** What this task involves **
The result should be the lines from the one holding "Instruction: Click the" to the end of the records below, repeated exactly. No pictures.
[Data excerpts]
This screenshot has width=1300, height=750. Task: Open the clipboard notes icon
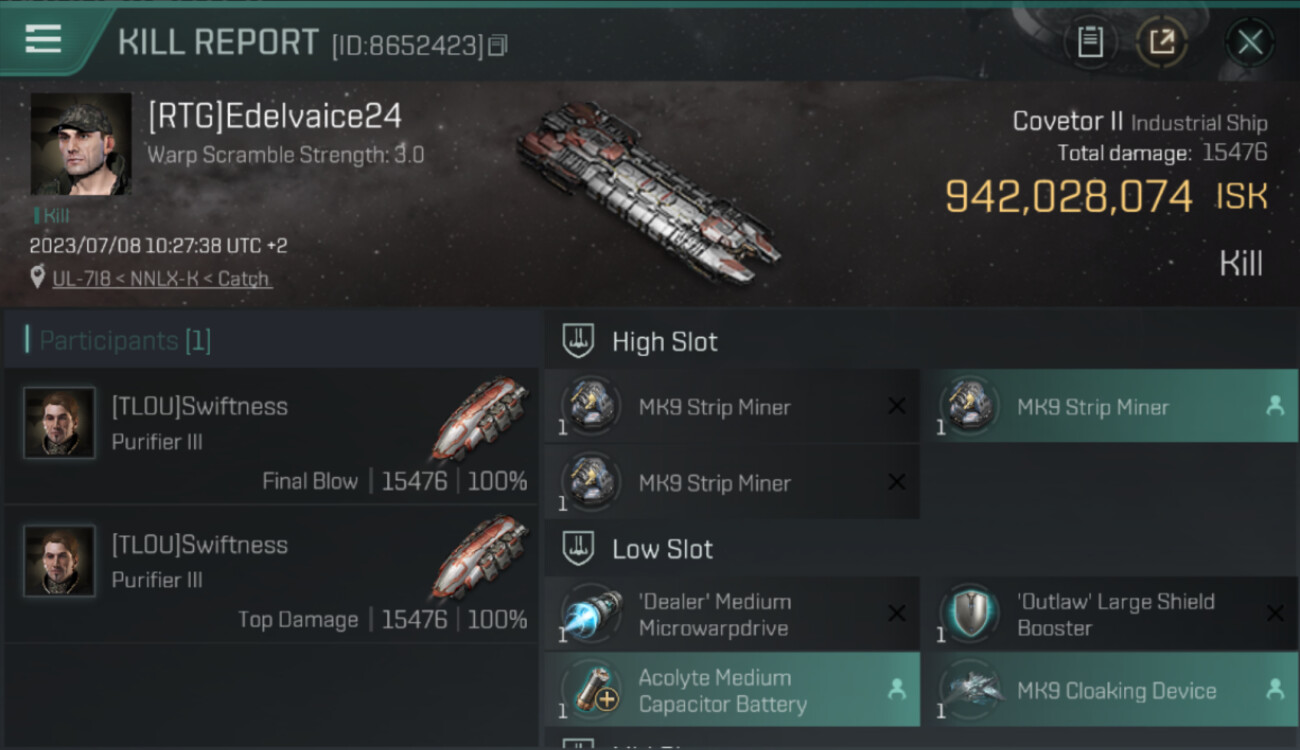pos(1089,42)
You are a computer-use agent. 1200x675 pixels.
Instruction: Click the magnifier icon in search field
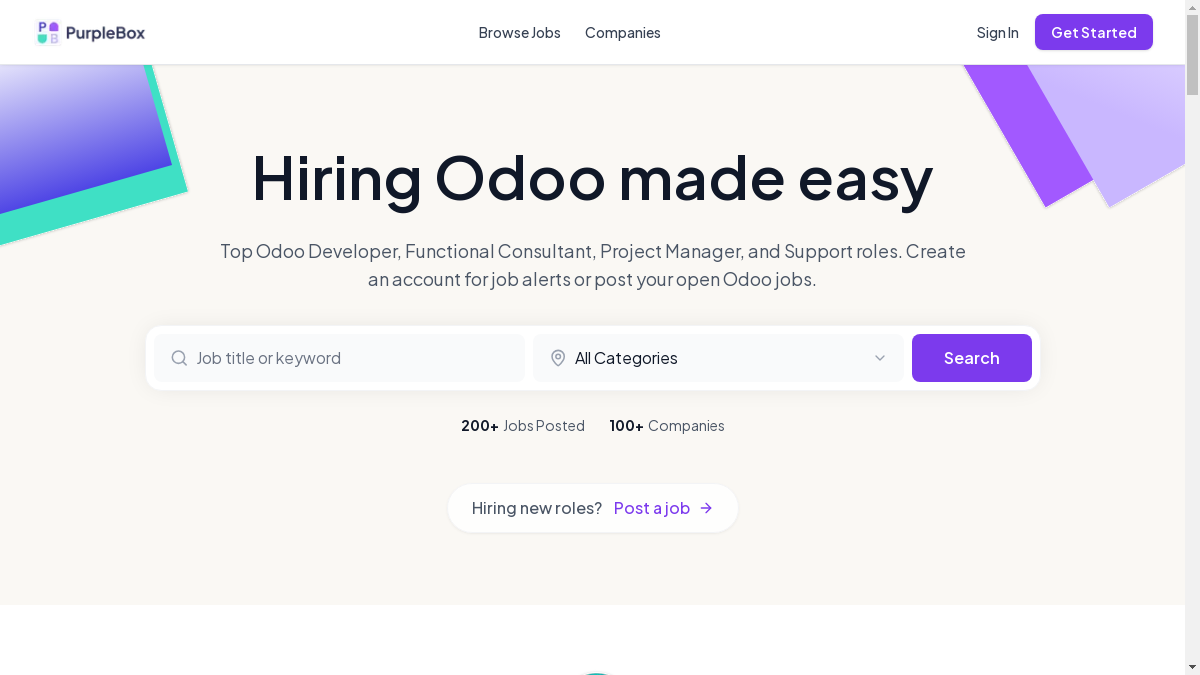(x=179, y=358)
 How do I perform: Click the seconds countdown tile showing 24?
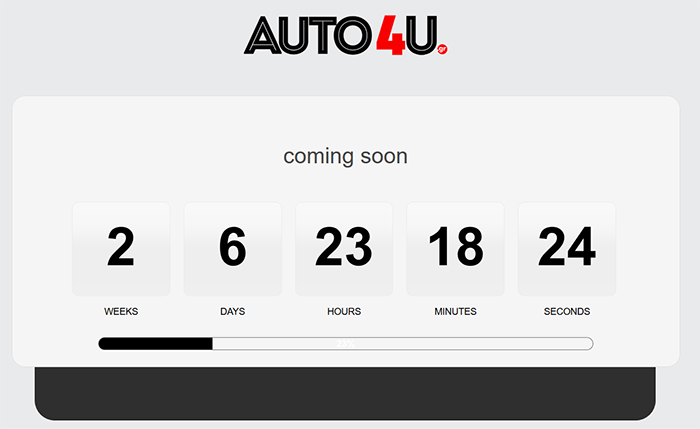(566, 248)
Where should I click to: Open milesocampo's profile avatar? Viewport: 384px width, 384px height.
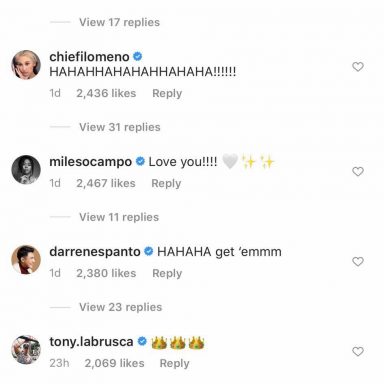26,169
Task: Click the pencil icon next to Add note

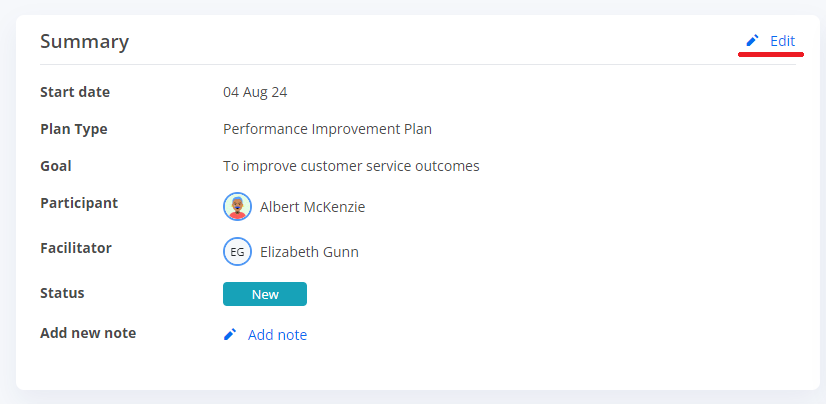Action: click(x=230, y=334)
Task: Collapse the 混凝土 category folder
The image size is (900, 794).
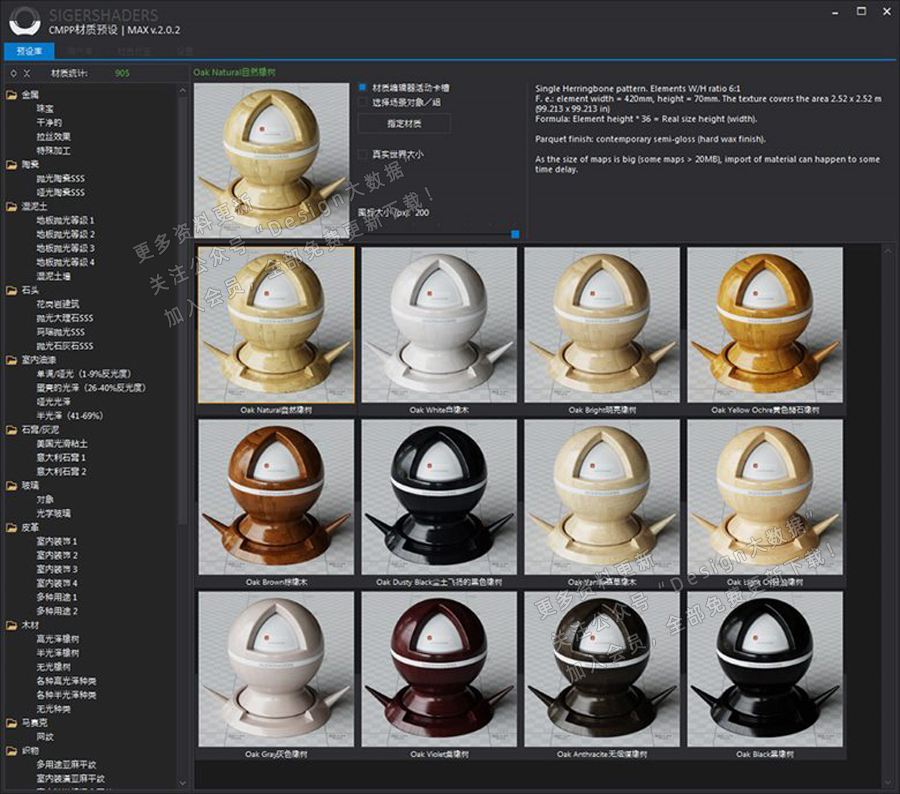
[/Data excerpts]
** Your solution **
Instruction: Click the magnifier icon in search field
(x=179, y=358)
 How do I perform: Click the seconds countdown tile showing 24?
(566, 248)
Where should I click to: Open milesocampo's profile avatar? Viewport: 384px width, 384px height.
26,169
Task: Click the pencil icon next to Add note

Action: click(x=230, y=334)
Task: Collapse the 混凝土 category folder
The image size is (900, 794).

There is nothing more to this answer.